Wirtschaft ist nicht niedlich
"Aber guck mal, ich will doch nur, dass Männer und Frauen gleich viel verdienen", quengelt der Feminismus und schiebt die Oberlippe vor, "das ist doch voll wichtig!"
Mir ist das nicht wichtig. Mir ist wichtig, dass ich so viel verdiene, wie ich für angemessen halte. Wenn ich mich benachteiligt fühle, stelle ich direkte Forderungen und keinen Antrag auf eine_n Gleichstellungsbeauftragte_n. An die Stelle des Kampfes um Frauenrechte ist schon lange der Kampf des Individuums um sein Glück getreten, aber das wird nicht gerne gehört, das ist egoistisch und unromantisch, das Feindbild nicht klar und die Fronten diffus. Für sich selbst kämpfen macht keinen Spaß, man malt nicht gemeinsam Plakate, man retweetet sich nicht. Man kann dann keine "angry, white men" mehr für sein Versagen verantwortlich machen. "Laaangweilig!", ruft der Feminismus dazwischen.

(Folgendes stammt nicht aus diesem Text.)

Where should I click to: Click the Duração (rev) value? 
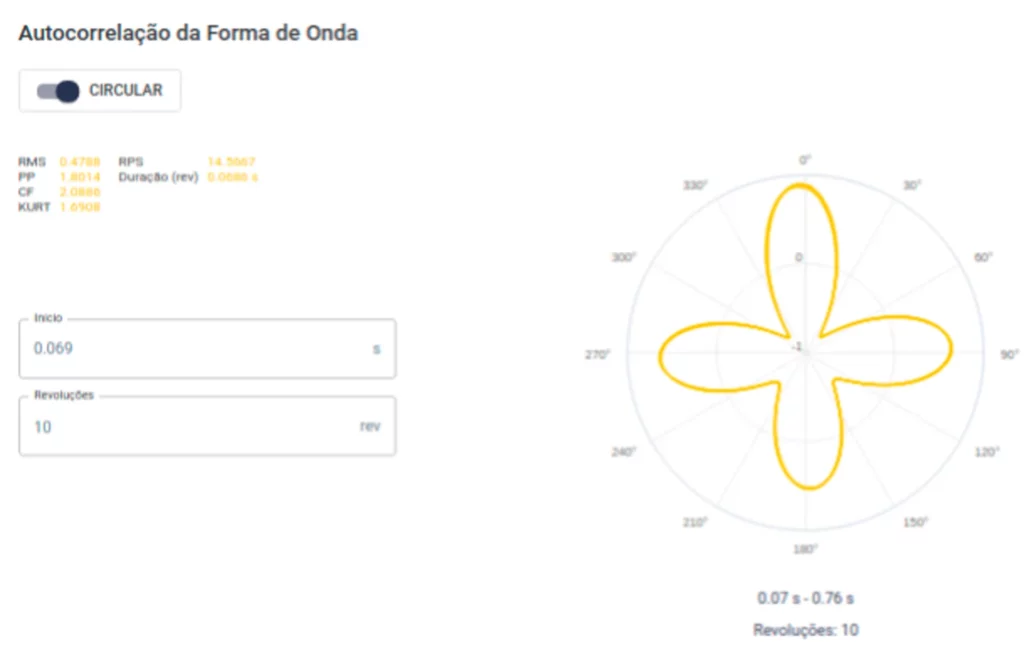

Ich glaube, dass das Einkommen keine Frage des Geschlechts ist, sondern ob man sich Geschlechterklischees entsprechend verhält. Eine Frau, die ihren Puppenhaus-Traum vom eigenen Café wahr machen möchte und dabei an selbst gebackenen Karottenkuchen denkt, wird weniger verdienen als ein Mann, der sich vornimmt in der Gastronomie Karriere zu machen. Wirtschaft ist nicht niedlich.
"Aber es macht so Spaß, für etwas zu kämpfen!", ereifert sich der Netzfeminismus und verheddert sich in einer Onlinepetition mit dem Titel: "Einhorn-Gifs und Equal Pay!" Vielleicht gebärdet sich der deutsche Feminismus, ob kruder Emma-Text oder online, deswegen so seltsam, weil er weiß, dass er im Sterben liegt. Dass er nicht mehr richtig gebraucht wird. Dass es immer mehr eine Frage des Selbstbewusstseins und nicht des Geschlechts ist, eine Gehaltserhöhung zu fordern. Wir leben in einem Land, in dem der Einzelne für sich kämpft. Aufrechte Haltung hilft. Gendern nicht.
Der Feminismus bleibt im Flur stehen und beschwert sich, dass Frauen keine Türen offen stehen. Bis irgendwann eine Frau kommt, über den zeternden Flurfeminismus steigt und die Tür selbst aufmacht.
(Inzwischen distanziert sich die Autorin von diesem Text, der Teil einer Debatte war und ohne diese unverständlich bleibt.)